++++ DATA TO PROCESS

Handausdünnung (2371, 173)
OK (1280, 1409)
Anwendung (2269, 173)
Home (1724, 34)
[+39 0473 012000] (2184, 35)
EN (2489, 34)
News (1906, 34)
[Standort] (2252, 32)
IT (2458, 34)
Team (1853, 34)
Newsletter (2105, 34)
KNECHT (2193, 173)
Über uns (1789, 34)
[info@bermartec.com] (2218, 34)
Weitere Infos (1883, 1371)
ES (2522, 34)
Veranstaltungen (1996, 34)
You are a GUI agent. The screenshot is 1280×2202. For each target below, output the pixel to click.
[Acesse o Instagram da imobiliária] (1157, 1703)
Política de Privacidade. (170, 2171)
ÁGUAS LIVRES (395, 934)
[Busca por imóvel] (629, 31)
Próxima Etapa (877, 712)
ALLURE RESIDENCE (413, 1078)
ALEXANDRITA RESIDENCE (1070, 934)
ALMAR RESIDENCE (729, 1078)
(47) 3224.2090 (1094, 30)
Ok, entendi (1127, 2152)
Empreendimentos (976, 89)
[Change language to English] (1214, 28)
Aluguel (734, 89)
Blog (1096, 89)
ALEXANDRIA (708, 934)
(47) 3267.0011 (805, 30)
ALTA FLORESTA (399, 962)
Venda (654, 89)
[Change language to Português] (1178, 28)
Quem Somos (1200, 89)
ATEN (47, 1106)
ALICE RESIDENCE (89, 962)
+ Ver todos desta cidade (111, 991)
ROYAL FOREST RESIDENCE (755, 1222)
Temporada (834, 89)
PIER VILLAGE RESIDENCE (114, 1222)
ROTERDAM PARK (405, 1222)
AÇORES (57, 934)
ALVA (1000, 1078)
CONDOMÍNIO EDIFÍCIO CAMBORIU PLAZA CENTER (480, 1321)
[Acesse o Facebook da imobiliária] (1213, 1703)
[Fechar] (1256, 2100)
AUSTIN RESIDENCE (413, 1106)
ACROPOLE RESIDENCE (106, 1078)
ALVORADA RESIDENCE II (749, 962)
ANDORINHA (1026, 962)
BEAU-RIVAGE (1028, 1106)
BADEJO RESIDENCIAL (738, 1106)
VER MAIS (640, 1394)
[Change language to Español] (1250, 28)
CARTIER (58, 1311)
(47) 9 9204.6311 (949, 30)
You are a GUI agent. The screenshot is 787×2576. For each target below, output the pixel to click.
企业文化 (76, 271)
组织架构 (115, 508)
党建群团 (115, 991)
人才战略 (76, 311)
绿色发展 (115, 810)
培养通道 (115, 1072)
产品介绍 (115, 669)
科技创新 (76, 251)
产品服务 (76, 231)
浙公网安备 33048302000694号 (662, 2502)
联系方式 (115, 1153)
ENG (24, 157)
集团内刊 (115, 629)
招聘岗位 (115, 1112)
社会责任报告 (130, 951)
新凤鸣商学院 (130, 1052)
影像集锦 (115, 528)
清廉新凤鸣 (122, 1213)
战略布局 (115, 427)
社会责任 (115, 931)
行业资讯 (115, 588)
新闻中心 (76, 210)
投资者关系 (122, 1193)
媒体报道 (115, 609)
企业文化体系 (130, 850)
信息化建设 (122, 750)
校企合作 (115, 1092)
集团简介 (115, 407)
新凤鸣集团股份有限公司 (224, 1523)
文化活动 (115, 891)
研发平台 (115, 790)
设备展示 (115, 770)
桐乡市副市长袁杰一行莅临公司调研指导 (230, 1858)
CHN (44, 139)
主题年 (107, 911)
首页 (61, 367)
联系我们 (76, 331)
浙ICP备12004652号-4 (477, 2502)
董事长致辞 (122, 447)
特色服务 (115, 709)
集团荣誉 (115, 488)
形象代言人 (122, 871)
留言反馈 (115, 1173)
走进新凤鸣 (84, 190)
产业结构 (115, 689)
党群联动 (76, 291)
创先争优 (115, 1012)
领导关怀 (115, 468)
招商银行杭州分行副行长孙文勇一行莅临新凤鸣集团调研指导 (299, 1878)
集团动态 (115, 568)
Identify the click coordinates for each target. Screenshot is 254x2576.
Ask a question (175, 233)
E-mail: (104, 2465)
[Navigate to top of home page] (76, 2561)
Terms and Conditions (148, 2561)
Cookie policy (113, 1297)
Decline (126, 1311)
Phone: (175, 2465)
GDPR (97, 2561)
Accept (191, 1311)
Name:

++++++++

-- WHAT YOU ARE ASKED TO DO --
Determine how many lines of the listing contain the string "each", and give only the number.

-- RESPONSE TO THIS TASK --
3